= TASK SET =
1 – Answer these questions about the post comparing PCA, MDS, and t-SNE:
(a) Which data set is used first in the courses?
(b) What does t-SNE discover in the single-cell gene expression data?
(c) Through which widget are the mentioned data sets available in Orange?
2 – Carry the post comparing PCA, MDS, and t-SNE further, starting after its final sentence.

= EXTRACTED TEXT =

PCA vs. MDS vs. t-SNE

By: Blaž Zupan, Jun 17, 2021

I recently enjoy studying and showing differences between t-SNE and other data embedding and projection techniques. In particular, in some recent hands-on courses, we often introduce data visualization by principal component analysis, multidimensional scaling, and t-SNE. We would start with the zoo data set, where the data set is smaller, and the difference are less pronounced. We then traverse through employee attrition data set with exciting clusters exposed in t-SNE. To finish, and especially for the academic audience, we then show and compare the three different dimensionality reduction techniques on data from single-cell gene expression data. There, t-SNE discovers clusters of same-type cells, while PCA and MDA fail to expose interesting data structures.

All the data sets I have mentioned above are available in Orange through the Dataset widget.

= RECORDS SHOWN =
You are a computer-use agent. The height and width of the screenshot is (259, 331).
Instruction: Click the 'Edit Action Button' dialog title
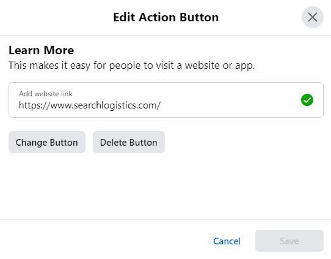pos(166,17)
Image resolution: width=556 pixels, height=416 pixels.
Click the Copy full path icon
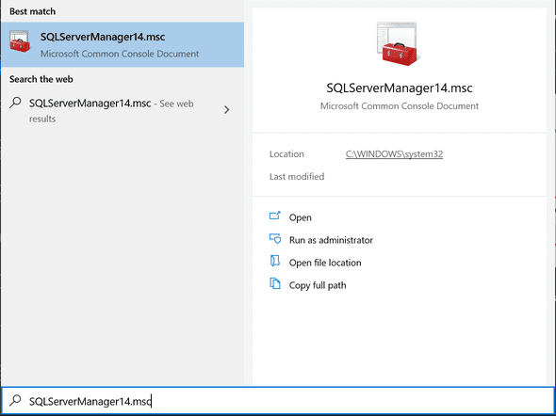(x=275, y=283)
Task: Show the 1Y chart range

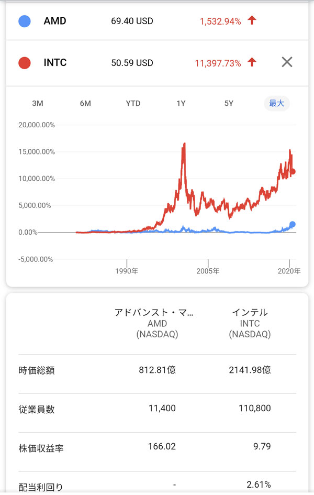Action: click(x=181, y=103)
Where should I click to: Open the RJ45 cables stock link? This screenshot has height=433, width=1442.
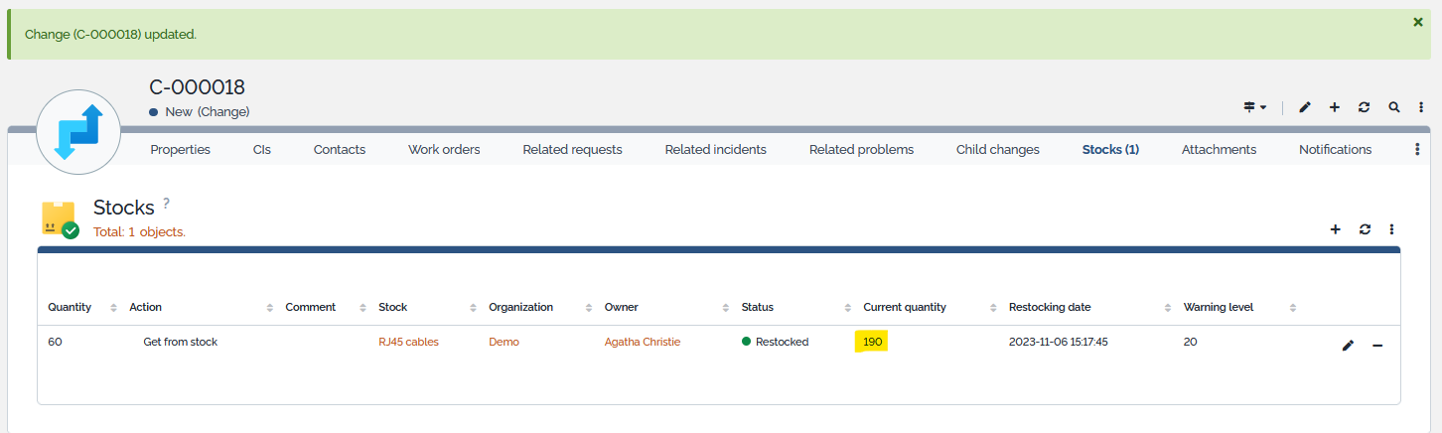(x=408, y=342)
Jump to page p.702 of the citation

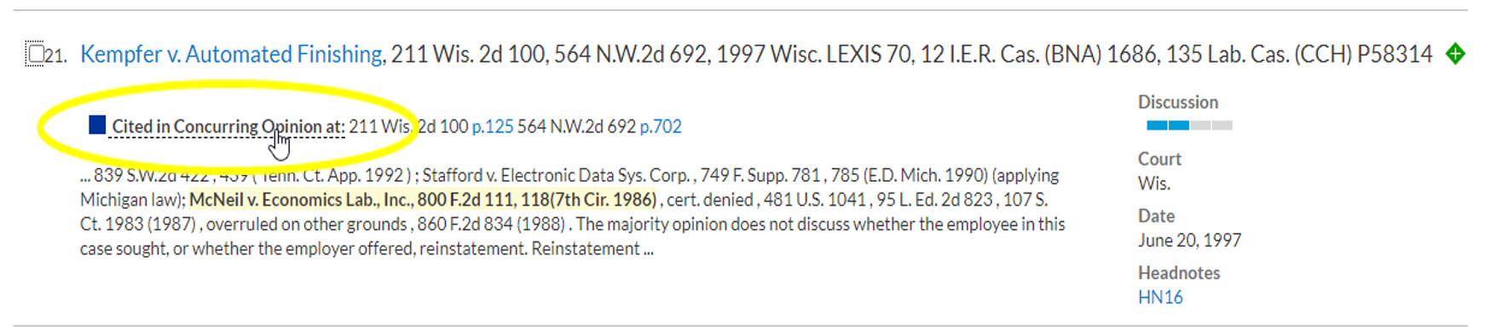point(661,126)
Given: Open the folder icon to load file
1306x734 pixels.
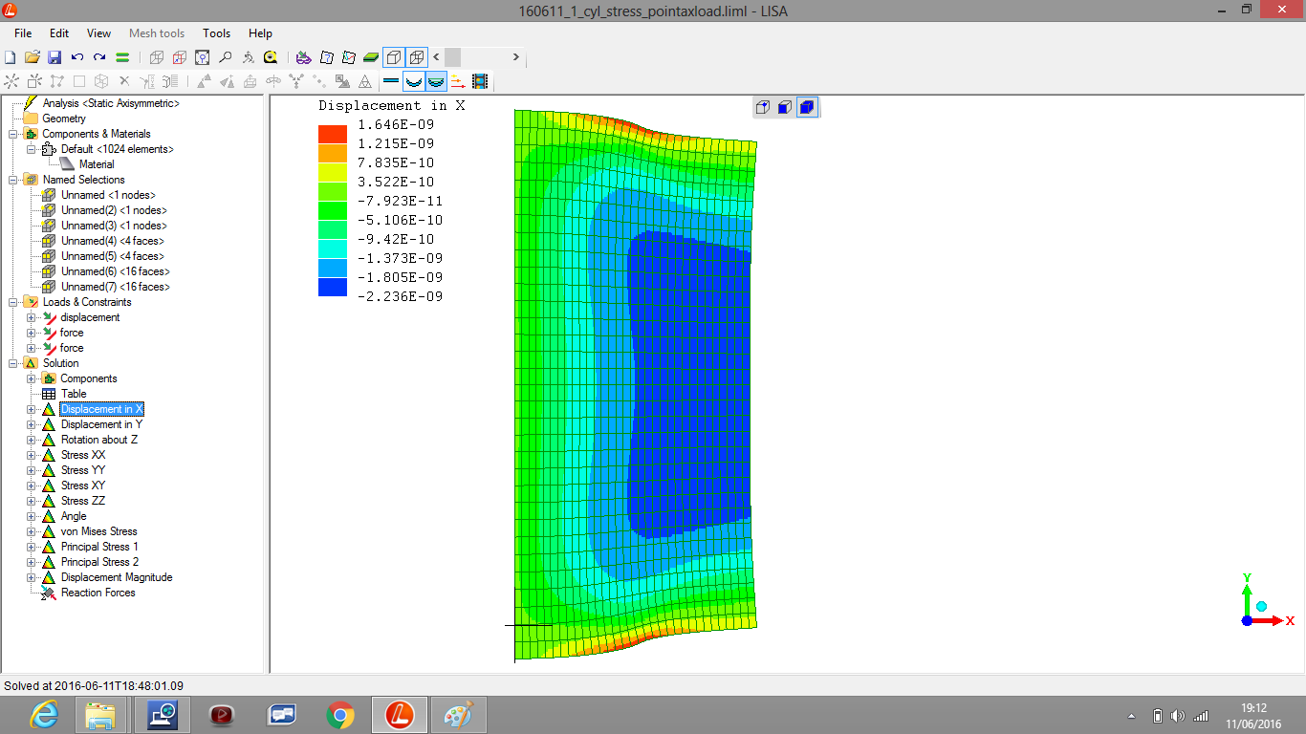Looking at the screenshot, I should point(33,57).
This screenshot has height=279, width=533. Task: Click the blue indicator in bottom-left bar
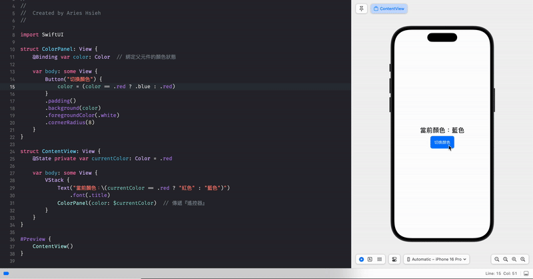[x=6, y=274]
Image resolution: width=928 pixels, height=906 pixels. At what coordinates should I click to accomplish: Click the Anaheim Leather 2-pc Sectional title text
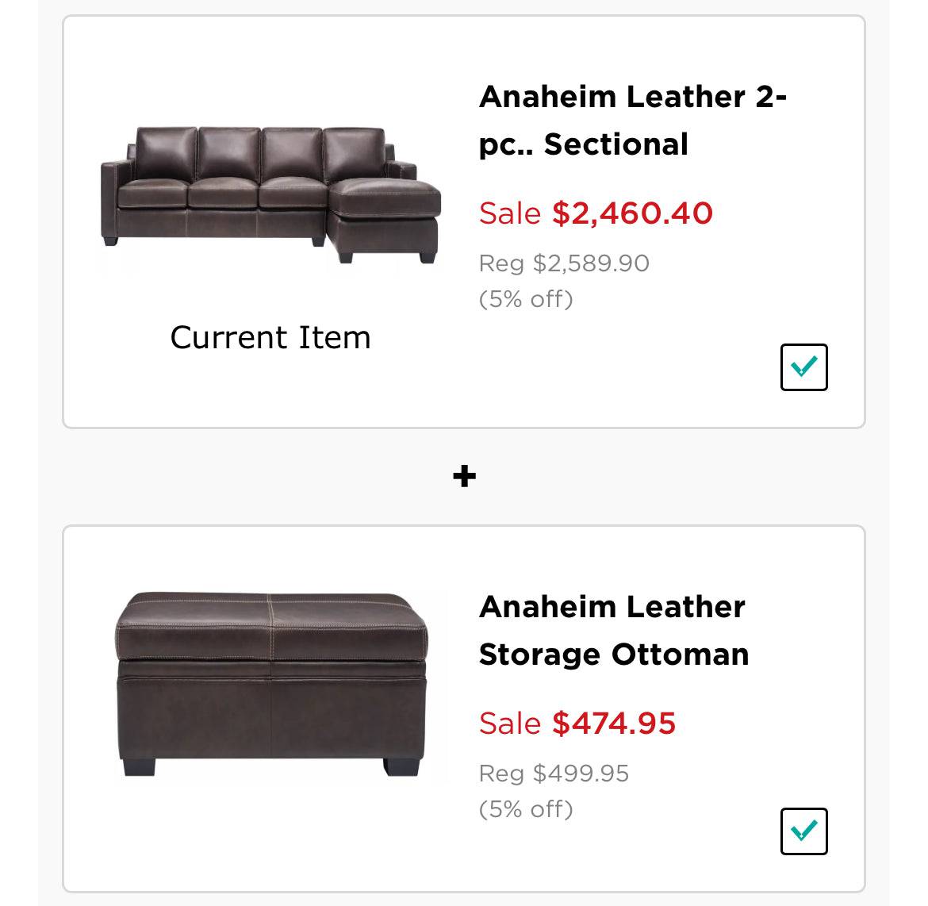click(x=634, y=121)
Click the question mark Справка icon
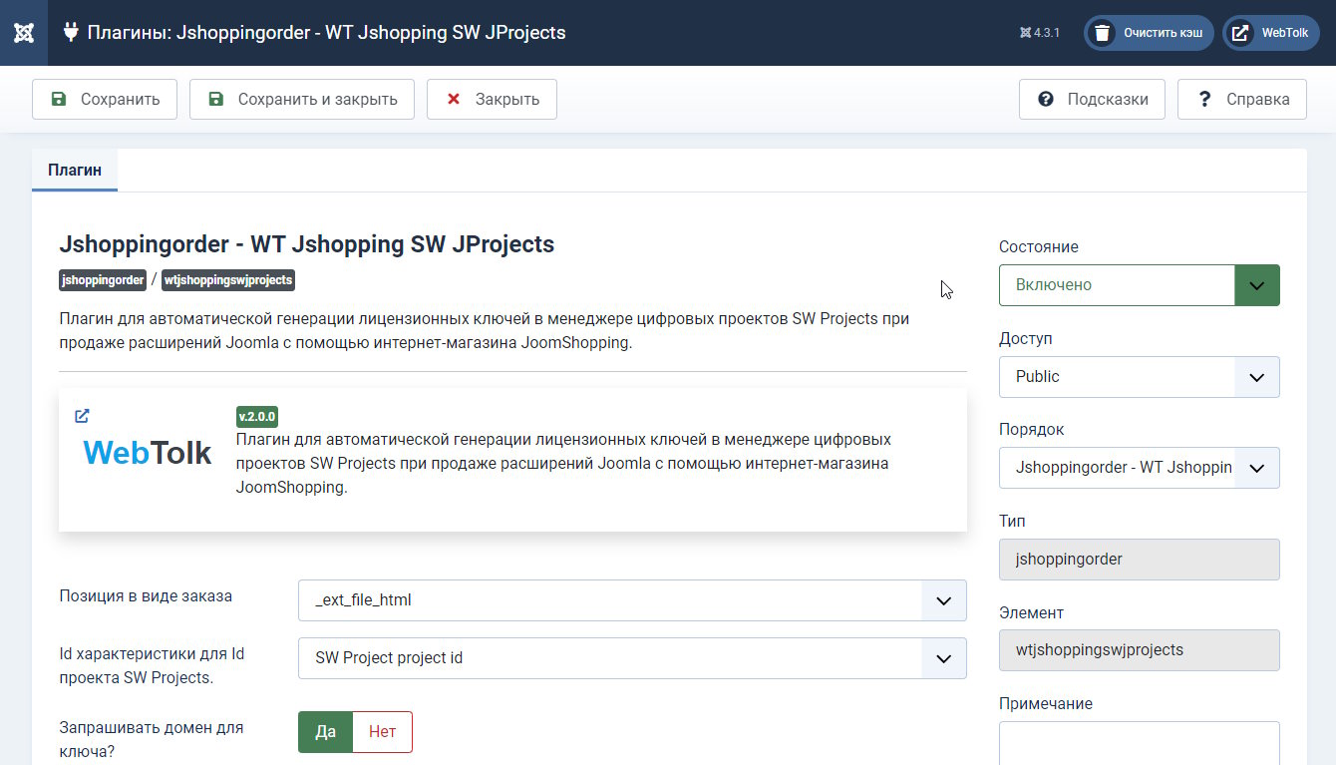 [1204, 99]
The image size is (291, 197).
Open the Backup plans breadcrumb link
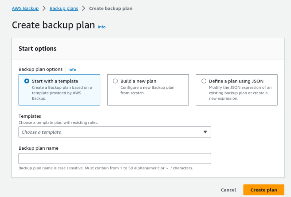pos(64,8)
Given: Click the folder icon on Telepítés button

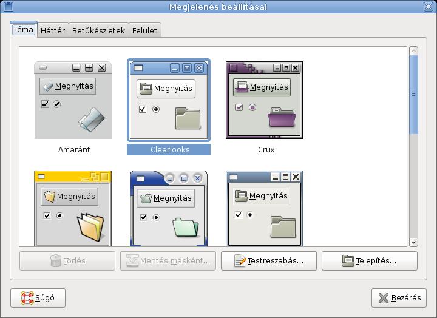Looking at the screenshot, I should click(348, 262).
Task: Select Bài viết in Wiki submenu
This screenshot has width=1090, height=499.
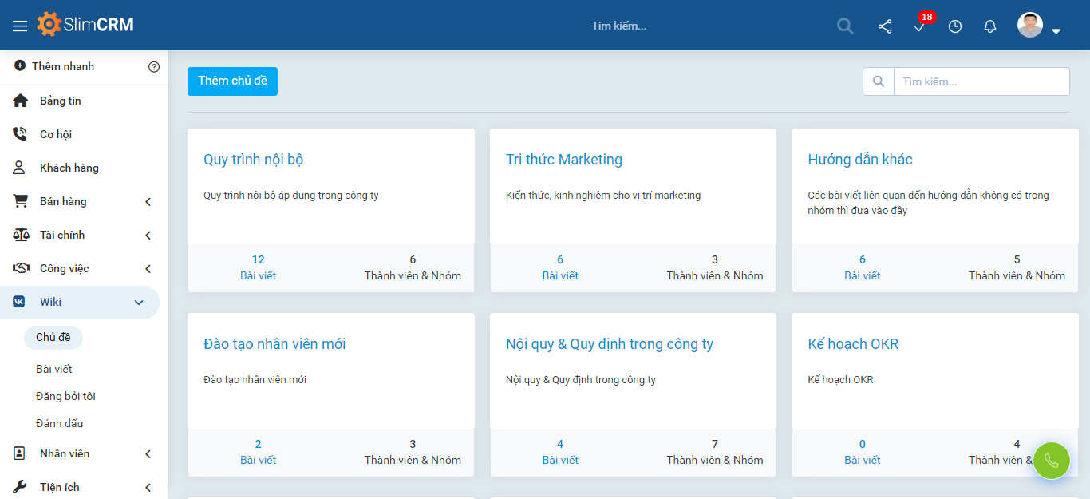Action: click(54, 369)
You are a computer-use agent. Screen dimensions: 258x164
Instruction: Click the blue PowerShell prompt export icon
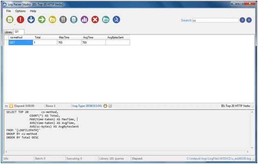pyautogui.click(x=116, y=20)
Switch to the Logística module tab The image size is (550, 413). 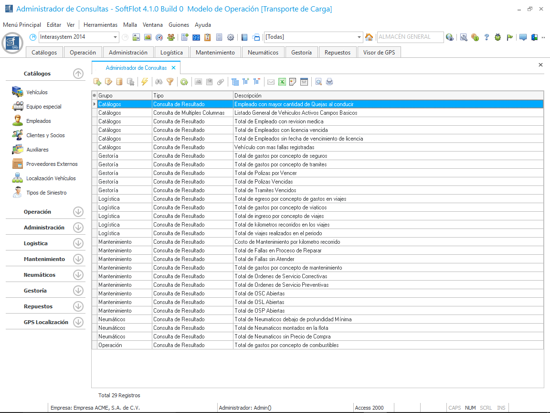tap(171, 53)
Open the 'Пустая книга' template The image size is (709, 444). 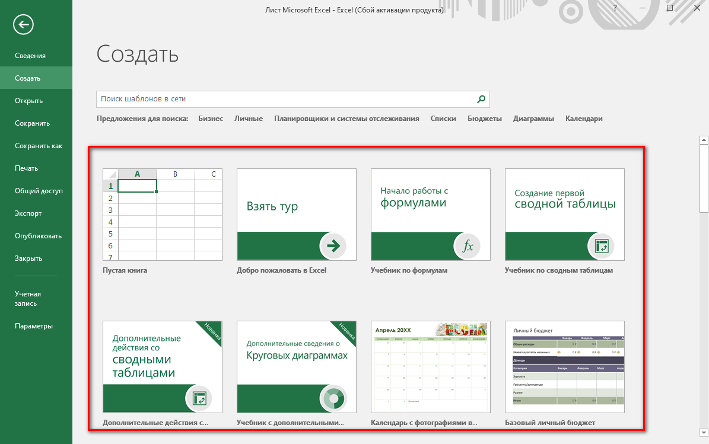[x=161, y=215]
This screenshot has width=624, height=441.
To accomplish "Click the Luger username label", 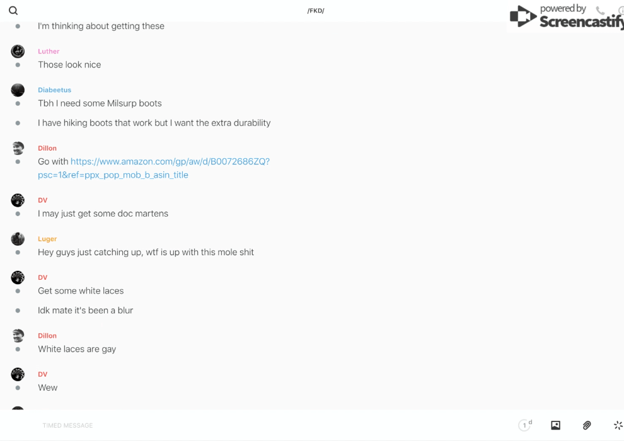I will point(47,239).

= OUTPUTS BY TASK =
1 –
(a) The zoo data set.
(b) Clusters of same-type cells.
(c) The Dataset widget.

2 –
While all the three methods aim to reduce the dimensionality of the data, their goal is different. The principal component analysis seeks to preserve the variance in the data. When we use it to construct a two-dimensional projection, it finds the projection plane were the most spread data. Multidimensional scaling aims to preserve the distances between pairs of data points, focusing on pairs of distant points in the original space. Differently, t-SNE focuses on maintaining neighborhood data points. Data points that are close in the original data space will be tight in the t-SNE embeddings.

Interestingly, MDS and PCA visualizations bear many similarities, while t-SNE embeddings are pretty different. We use t-SNE to expose the clustering structure, MDS when global relations matter, and PCA as a preprocessing technique to reduce dimensionality and remove noise.